◆ **Exercise details**: Restate the data below word for word, keeping each line intact.

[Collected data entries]
╭──

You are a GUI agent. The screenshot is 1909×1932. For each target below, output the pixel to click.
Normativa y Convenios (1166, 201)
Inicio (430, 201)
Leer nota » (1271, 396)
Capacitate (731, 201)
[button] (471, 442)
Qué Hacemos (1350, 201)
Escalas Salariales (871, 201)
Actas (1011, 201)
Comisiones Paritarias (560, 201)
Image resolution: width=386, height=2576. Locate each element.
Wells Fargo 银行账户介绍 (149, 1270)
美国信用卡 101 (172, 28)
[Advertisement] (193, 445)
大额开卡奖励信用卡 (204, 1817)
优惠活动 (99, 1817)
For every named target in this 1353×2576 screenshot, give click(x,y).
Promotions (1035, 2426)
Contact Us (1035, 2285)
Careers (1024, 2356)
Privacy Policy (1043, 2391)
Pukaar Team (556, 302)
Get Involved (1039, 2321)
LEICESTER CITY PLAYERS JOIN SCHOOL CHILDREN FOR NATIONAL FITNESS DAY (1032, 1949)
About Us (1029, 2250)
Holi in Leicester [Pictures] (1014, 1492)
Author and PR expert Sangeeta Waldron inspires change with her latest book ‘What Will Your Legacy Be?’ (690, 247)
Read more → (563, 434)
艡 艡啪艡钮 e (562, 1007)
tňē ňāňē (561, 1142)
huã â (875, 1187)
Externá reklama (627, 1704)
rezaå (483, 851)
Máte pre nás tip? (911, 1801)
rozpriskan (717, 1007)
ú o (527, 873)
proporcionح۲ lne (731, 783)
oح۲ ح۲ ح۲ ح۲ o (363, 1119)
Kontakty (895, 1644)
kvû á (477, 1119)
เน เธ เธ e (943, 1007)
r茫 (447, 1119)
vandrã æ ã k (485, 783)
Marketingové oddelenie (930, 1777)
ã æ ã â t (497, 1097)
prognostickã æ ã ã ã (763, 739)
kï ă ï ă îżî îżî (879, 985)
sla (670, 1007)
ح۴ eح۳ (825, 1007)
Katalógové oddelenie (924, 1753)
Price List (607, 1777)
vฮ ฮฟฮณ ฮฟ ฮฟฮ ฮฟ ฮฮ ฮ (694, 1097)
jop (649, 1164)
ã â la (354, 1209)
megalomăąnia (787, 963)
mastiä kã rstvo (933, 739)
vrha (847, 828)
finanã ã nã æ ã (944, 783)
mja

╰──

◆ **Problem solution**:
You are a GUI agent. The screenshot is 1909×1932. For each target below, output the pixel to click.
Normativa y Convenios (1166, 201)
Inicio (430, 201)
Leer nota » (1271, 396)
Capacitate (731, 201)
[button] (471, 442)
Qué Hacemos (1350, 201)
Escalas Salariales (871, 201)
Actas (1011, 201)
Comisiones Paritarias (560, 201)
Image resolution: width=386, height=2576. Locate each element.
Wells Fargo 银行账户介绍 (149, 1270)
美国信用卡 101 (172, 28)
[Advertisement] (193, 445)
大额开卡奖励信用卡 (204, 1817)
优惠活动 (99, 1817)
For every named target in this 1353×2576 screenshot, give click(x,y).
Promotions (1035, 2426)
Contact Us (1035, 2285)
Careers (1024, 2356)
Privacy Policy (1043, 2391)
Pukaar Team (556, 302)
Get Involved (1039, 2321)
LEICESTER CITY PLAYERS JOIN SCHOOL CHILDREN FOR NATIONAL FITNESS DAY (1032, 1949)
About Us (1029, 2250)
Holi in Leicester [Pictures] (1014, 1492)
Author and PR expert Sangeeta Waldron inspires change with her latest book ‘What Will Your Legacy Be?’ (690, 247)
Read more → (563, 434)
艡 艡啪艡钮 e (562, 1007)
tňē ňāňē (561, 1142)
huã â (875, 1187)
Externá reklama (627, 1704)
rezaå (483, 851)
Máte pre nás tip? (911, 1801)
rozpriskan (717, 1007)
ú o (527, 873)
proporcionح۲ lne (731, 783)
oح۲ ح۲ ح۲ ح۲ o (363, 1119)
Kontakty (895, 1644)
kvû á (477, 1119)
เน เธ เธ e (943, 1007)
r茫 (447, 1119)
vandrã æ ã k (485, 783)
Marketingové oddelenie (930, 1777)
ã æ ã â t (497, 1097)
prognostickã æ ã ã ã (763, 739)
kï ă ï ă îżî îżî (879, 985)
sla (670, 1007)
ح۴ eح۳ (825, 1007)
Katalógové oddelenie (924, 1753)
Price List (607, 1777)
vฮ ฮฟฮณ ฮฟ ฮฟฮ ฮฟ ฮฮ ฮ (694, 1097)
jop (649, 1164)
ã â la (354, 1209)
megalomăąnia (787, 963)
mastiä kã rstvo (933, 739)
vrha (847, 828)
finanã ã nã æ ã (944, 783)
mja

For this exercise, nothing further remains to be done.